Task goal: Filter the rows below and copy each line that contains the word "Click".

[Records for locating displayed items]
....
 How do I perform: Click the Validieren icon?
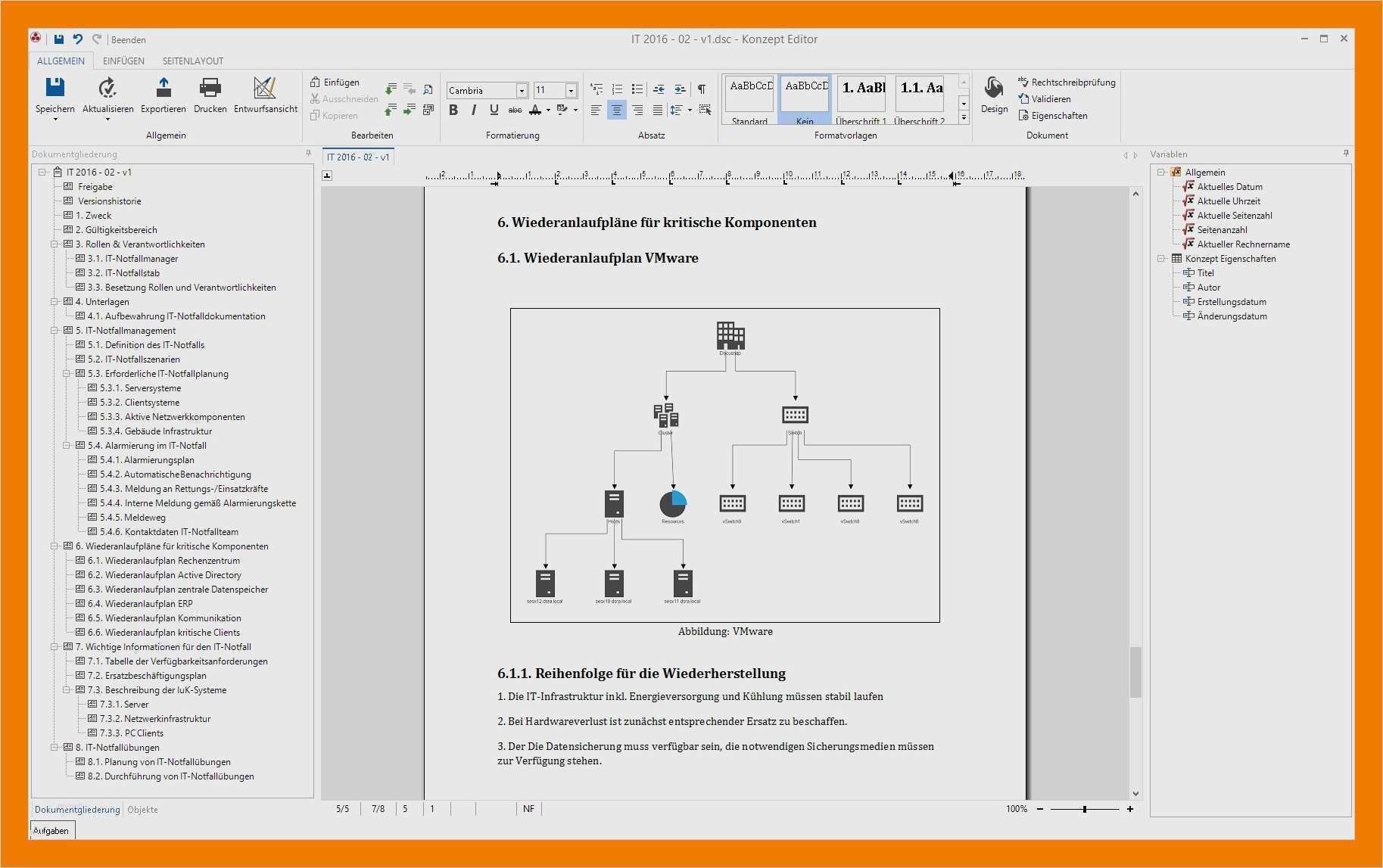point(1051,98)
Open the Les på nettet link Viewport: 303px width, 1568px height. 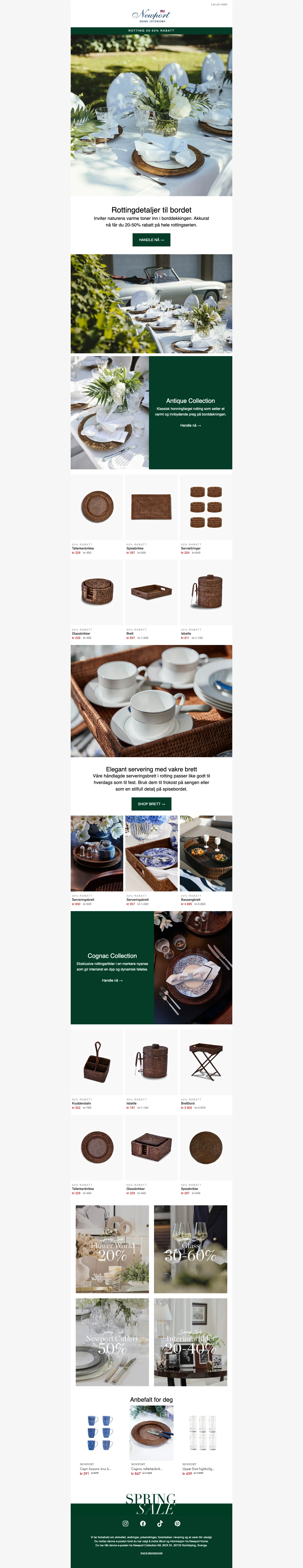219,4
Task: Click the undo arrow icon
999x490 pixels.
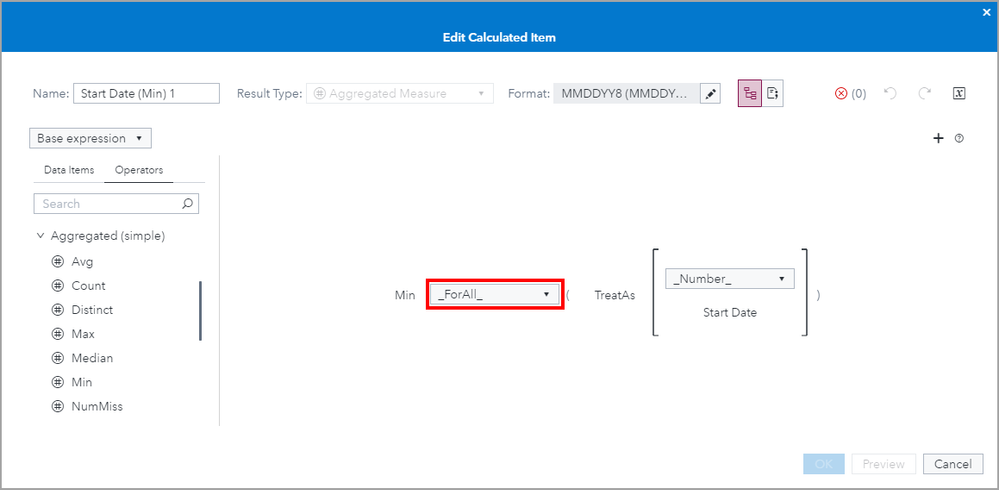Action: pos(891,93)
....
Solution to this exercise:
 How do I perform: Click the Validieren icon?
Task: Click the undo arrow icon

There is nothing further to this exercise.